◆ **PASSAGE GIVEN**
______________________________
Lots of wake-ups triggered by garbage collection in a background tab
Categories
(Core :: JavaScript: GC, defect, P3)
Tracking
()
People
(Reporter: florian, Unassigned)
References
(Depends on 3 open bugs, Blocks 1 open bug)
Details
Attachments
(1 file)
(deleted),
application/x-gzip
|
Details |
@metasieben in #joy-of-profiling wrote:
here another >sitting in the background for days< profile, this time twitch taking apparently 2GB, maybe useful? https://share.firefox.dev/3aFWitv
I'm surprised that we have so many GCSlide of only a few microseconds at the beginning. Is there something we can do about it?
It's also unfortunate that the machine appears to be under heavy load (out of a 599ms awake markers, we only get 40ms of actual CPU time), but we kept this background process at the "User Interactive" Quality of Service. I guess that's bug 1394714.
Comment 1•2 years ago
|
||
Forwarding the needinfo to Steve, as Paul is no longer working on GCs.
Comment 2•2 years ago
|
||
Thanks Florian,
It looks like maybe it starts to do a CC then bails out of a GC, but whatever told it it wants to do a CC retriggers. I'll have to spend some time reading the code to understand.
It might also be helpful to have markers about the management of idle time.
______________________________
◆ **WRITTEN REQUEST A**
Please duplicate the part of the bug report from "It's also unfortunate" to "that's bug 1394714.".
◆ **WRITTEN REQUEST B**
Summarize the bug report in two sentences.
◆ **WRITTEN REQUEST C**
Decide whether each statement agrees with the bug report, answering yes or no and quoting the deciding words: (i) Paul is still working on GCs. (ii) The bug is filed as a P3 defect. (iii) The bug has an assignee.
The material that comes next has no connection to the bug report.

◆ **STORED RECORDS**
______________________________
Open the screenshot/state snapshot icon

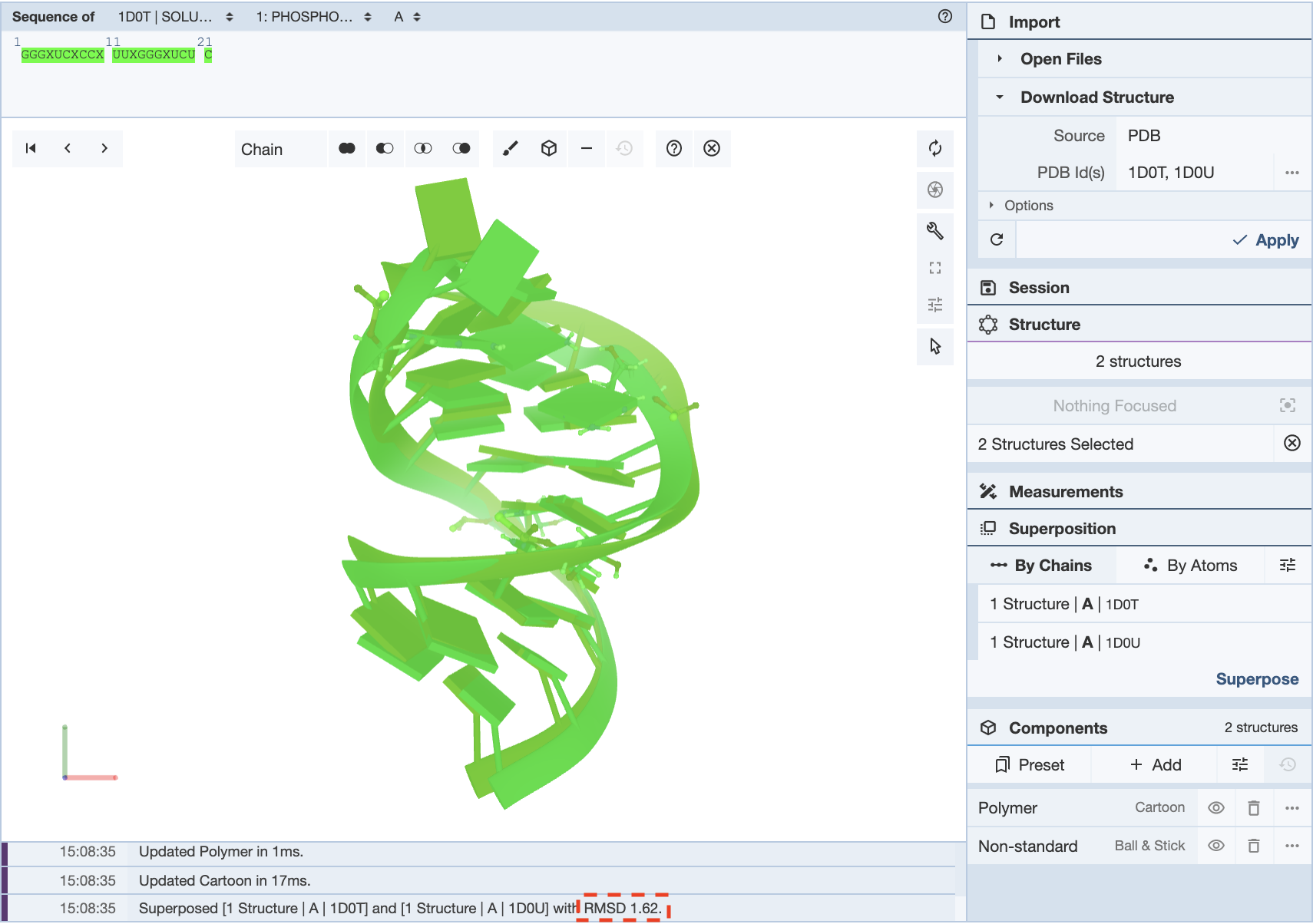click(x=934, y=190)
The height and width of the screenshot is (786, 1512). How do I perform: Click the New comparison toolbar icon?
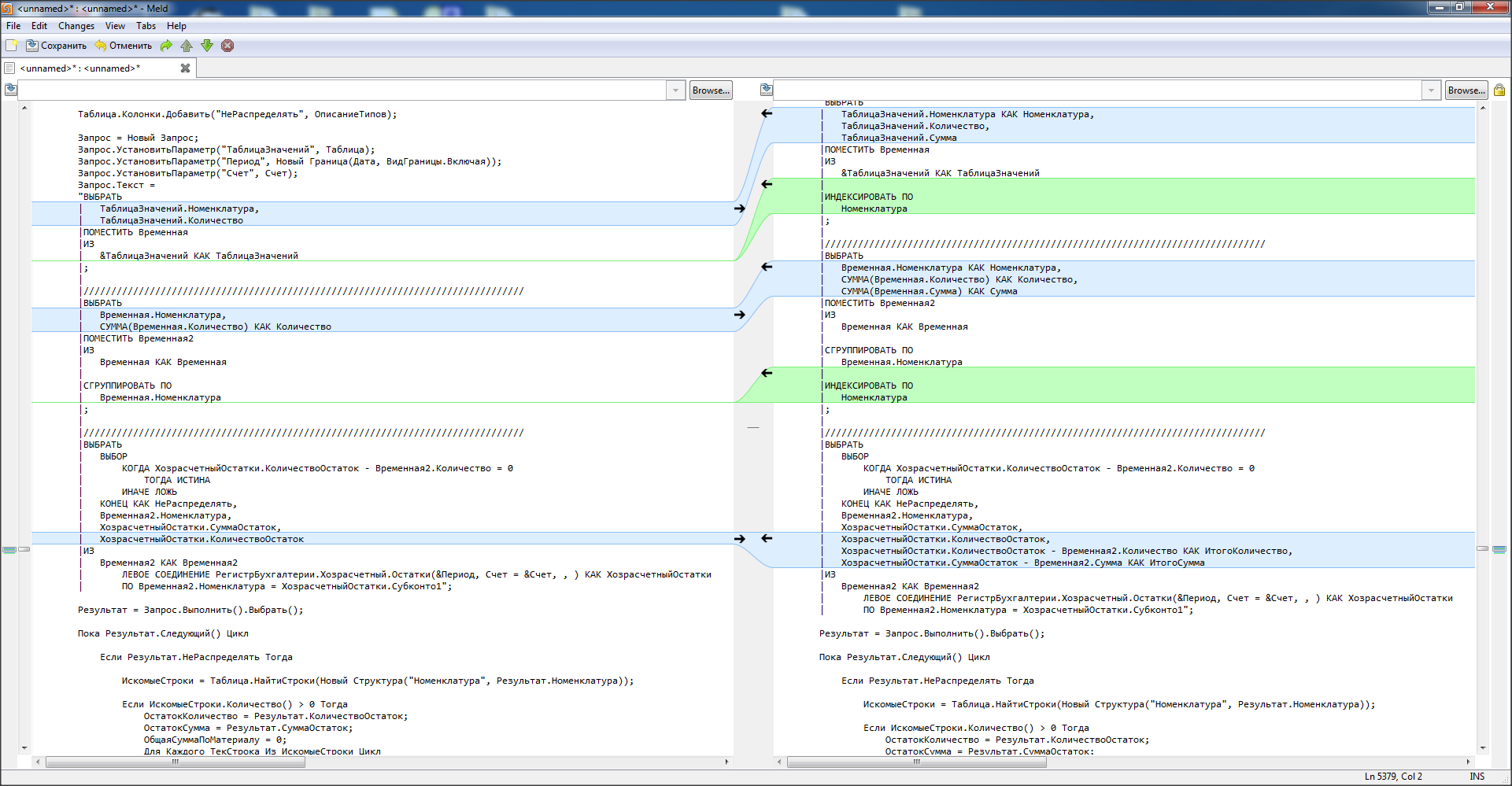pyautogui.click(x=12, y=46)
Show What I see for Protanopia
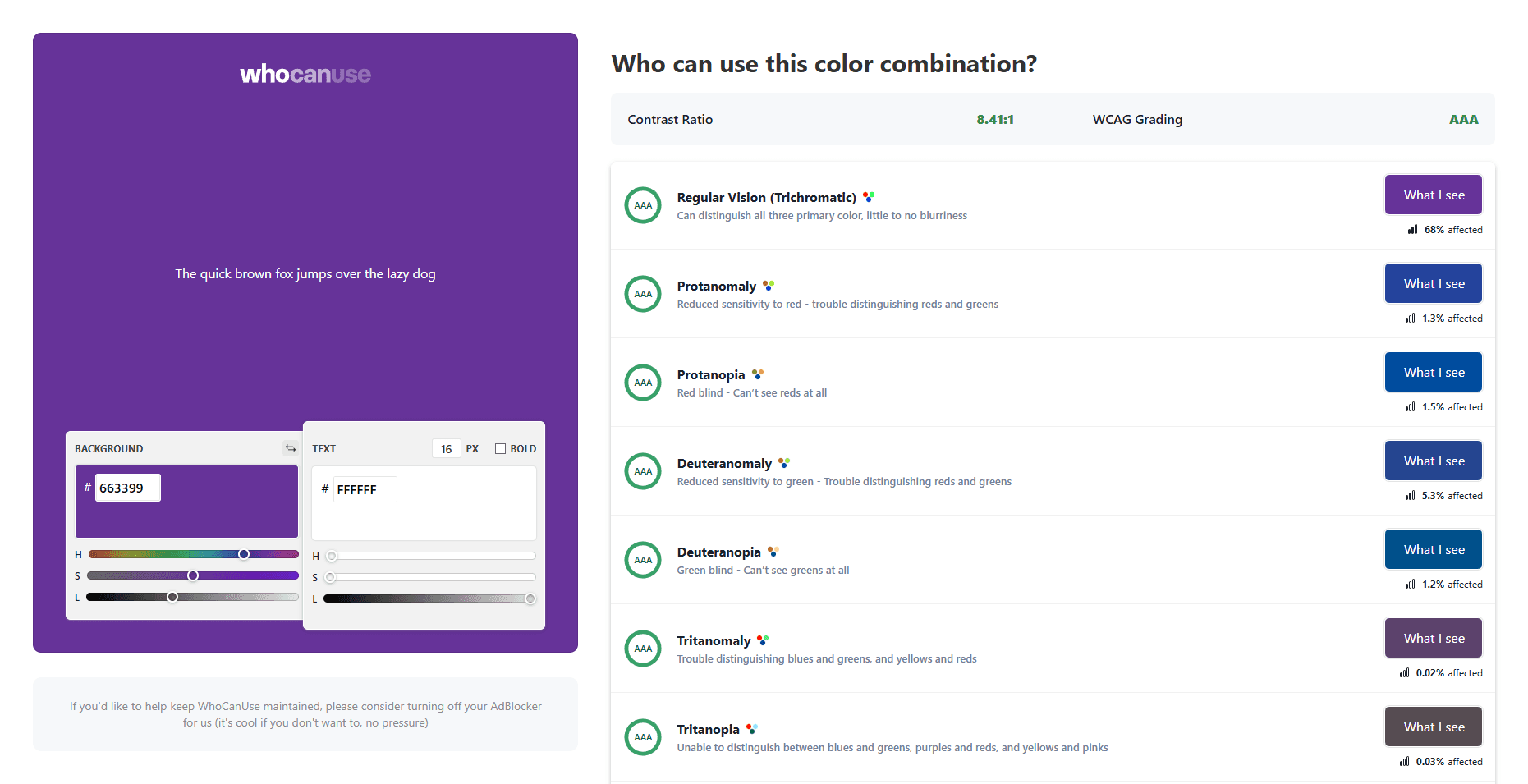Screen dimensions: 1528x784 (x=1434, y=373)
______________________________
◆ **COMPLETE OUTPUT A**
It's also unfortunate that the machine appears to be under heavy load (out of a 599ms awake markers, we only get 40ms of actual CPU time), but we kept this background process at the "User Interactive" Quality of Service. I guess that's bug 1394714.

◆ **COMPLETE OUTPUT B**
A profile of a background tab where twitch apparently took 2GB showed a surprising number of garbage collection events lasting only a few microseconds at the beginning, on a machine that seemed heavily loaded while the background process stayed at the "User Interactive" Quality of Service. The question was forwarded to Steve because Paul no longer works on GCs, and a reply suggested that it may start a CC and then bail out of a GC while whatever wanted the CC retriggers, and that markers about idle time management could also help.

◆ **COMPLETE OUTPUT C**
(i) No: "as Paul is no longer working on GCs"
(ii) Yes: "defect, P3"
(iii) No: "Unassigned"